__Reading passage__.
9 Replies Latest reply: Mar 4, 2013 3:34 AM by ClaudioD&T RSS

    Node 2 in RAC 11gr2 went down and hasn't been able to restart. Help pls.

    ClaudioD&T
      Hello all,
      I'm working on this RAC configuration 11gR2 updated to the last patchset. During the night everything on node 2 went down and hasn't been able to come back, not even after a reboot. I've checked through the logfiles and I think the problem might be traceable to this:
      vi ocssd.log
      2013-01-15 02:42:47.629: [    CSSD][1104660800]clssnmvDHBValidateNcopy: node 1, dbacc1, has a disk HB, but no network HB, DHB has rcfg 247316625, wrtcnt, 18953467, LATS 165822984, lastSeqNo 18949942, uniqueness 1357546658, timestamp 1358214167/666569324
      … after some time...
      2013-01-15 02:43:01.929: [    CSSD][1115699520]###################################
      2013-01-15 02:43:01.929: [    CSSD][1115699520]clssscExit: CSSD aborting from thread clssnmRcfgMgrThread
      2013-01-15 02:43:01.929: [    CSSD][1115699520]###################################
      2013-01-15 02:43:01.929: [    CSSD][1115699520](:CSSSC00012:)clssscExit: A fatal error occurred and the CSS daemon is terminating abnormally.

      crsctl check cluster -all
      **************************************************************
      dbacc1:
      CRS-4537: Cluster Ready Services is online
      CRS-4529: Cluster Synchronization Services is online
      CRS-4533: Event Manager is online
      **************************************************************
      dbacc2:
      CRS-4535: Cannot communicate with Cluster Ready Services
      CRS-4530: Communications failure contacting Cluster Synchronization Services daemon
      CRS-4534: Cannot communicate with Event Manager
      **************************************************************


      I also tried to ping the vip from one machine to the other and vice versa and they all answered fine, also with huge size ping (i've found that this could have spotted a possibile bug).

      Any help would be really really appreciated. Thanks.

      Edited by: Klawd on 16-gen-2013 9.29
        • 1. Re: Node 2 in RAC 11gr2 went down and hasn't been able to restart. Help pls.
          JohnWatson
          What is the output of
          crsctl stat res -t -init
          after you try to start the clusterware?
          • 2. Re: Node 2 in RAC 11gr2 went down and hasn't been able to restart. Help pls.

__Given information__.
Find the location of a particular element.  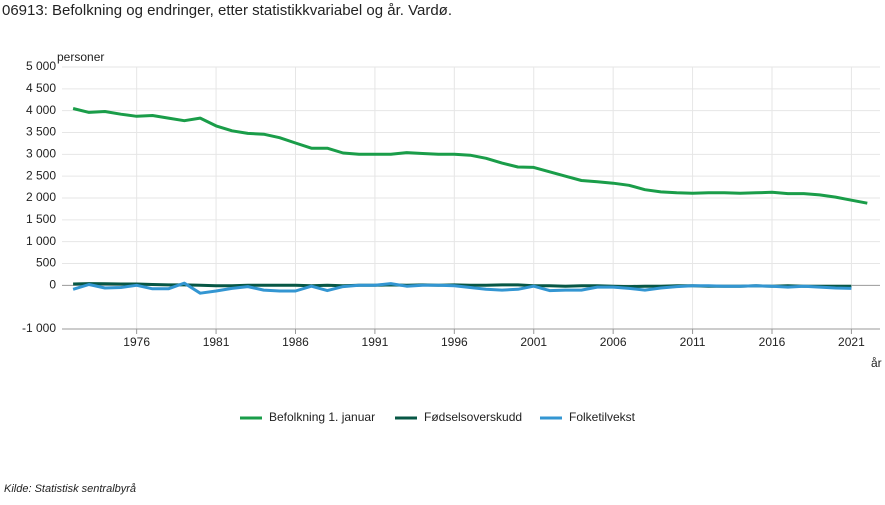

__Your objective__. From the output of crsctl check cluster -all in the forum thread above, list every CRS message code, along with the node it is reported for.

__Response__.
- dbacc1: CRS-4537, CRS-4529, CRS-4533
- dbacc2: CRS-4535, CRS-4530, CRS-4534